Recording and Playing Back Macros
The macro recorder built into Excel enables you to capture command sequences from the time you turn on the recorder until the moment you turn it off. When you turn on the macro recorder, it records all your actions in the active worksheet or chart sheet as you make them.
Note that the macro recorder doesn't record the actual keystrokes or mouse actions that you take to accomplish an action, only the VBA code required to perform the action itself. This means that, if you make mistakes while following a command sequence, all the actions you take to rectify them won't be recorded as part of the macro. For example, if you make a typing error and then edit it while the macro recorder is on, only the corrected entry is recorded as part of the macro's VBA instructions.
Whenever you record a macro, Excel adds a special module sheet to the current Excel workbook that contains the VBA code for playing back the sequence. To open the module sheet in Visual Basic Editor to review or edit the macro's VBA commands, choose Tools → Macro → Visual Basic Editor or simply press Alt+F11.
You can store the macros you record as part of the current workbook, in a new workbook, or in a special, globally available Personal Macro Workbook named personal.xls. When you record a macro in your Personal Macro Workbook, you can run that macro from any workbook that you have open. (That's because the personal.xls workbook is secretly opened whenever you launch Excel, and although it's immediately hidden, the macros it contains are always available.) When you record macros as part of the current workbook or a new workbook, you can run those macros only when the workbook in which they were recorded is open in Excel.

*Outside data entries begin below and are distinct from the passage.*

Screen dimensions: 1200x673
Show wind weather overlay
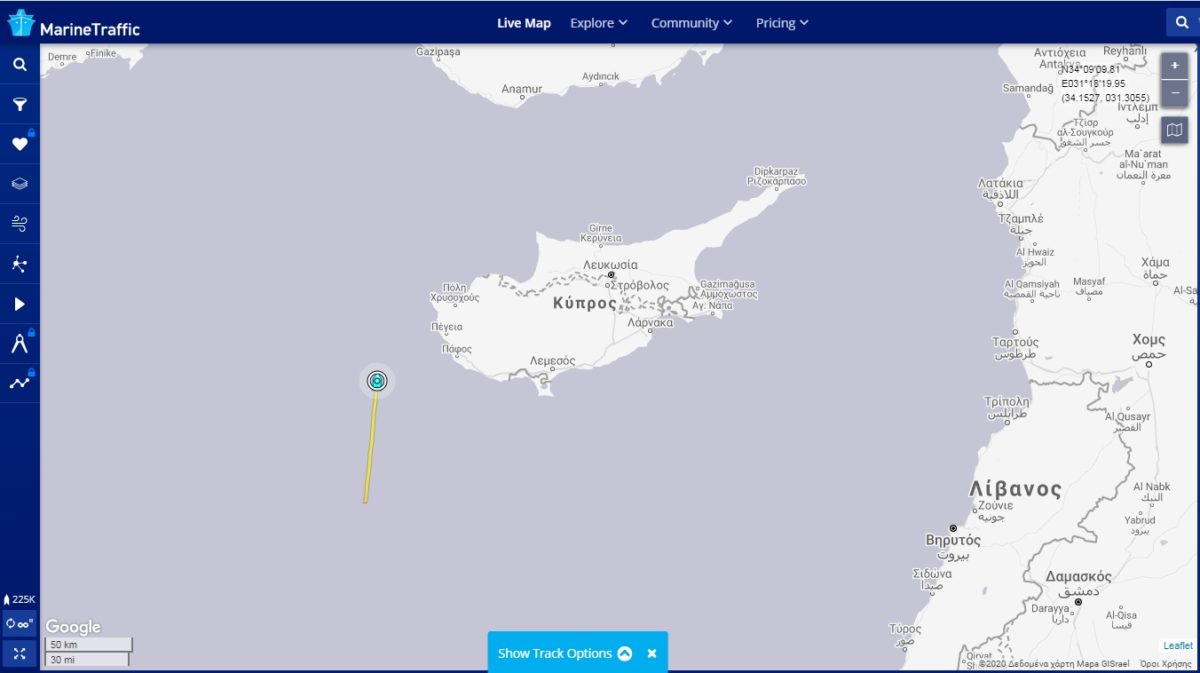[x=19, y=223]
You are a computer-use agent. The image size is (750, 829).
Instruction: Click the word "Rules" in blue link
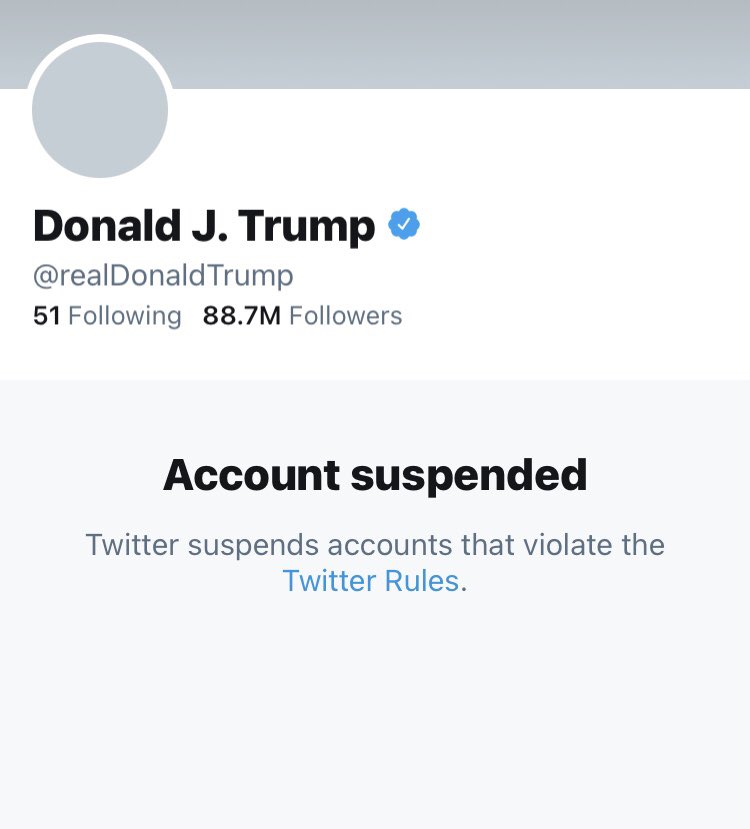[x=422, y=581]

When you create a macro with the macro recorder, you decide not only the workbook in which to store the macro but also what name and shortcut keystrokes to assign it. When creating a name for your macro, use the same guidelines as when you assign a standard range name to a cell range in your worksheet. When assigning a shortcut keystroke to run the macro, you can assign the Ctrl key plus a lowercase letter, as in Ctrl+Q, or the Ctrl key plus an uppercase letter (the equivalent of Ctrl+Shift), as in Ctrl+Shift+Q. You can't, however, assign the Ctrl key plus a punctuation or number key (such as Ctrl+1 or Ctrl+/) to your macro.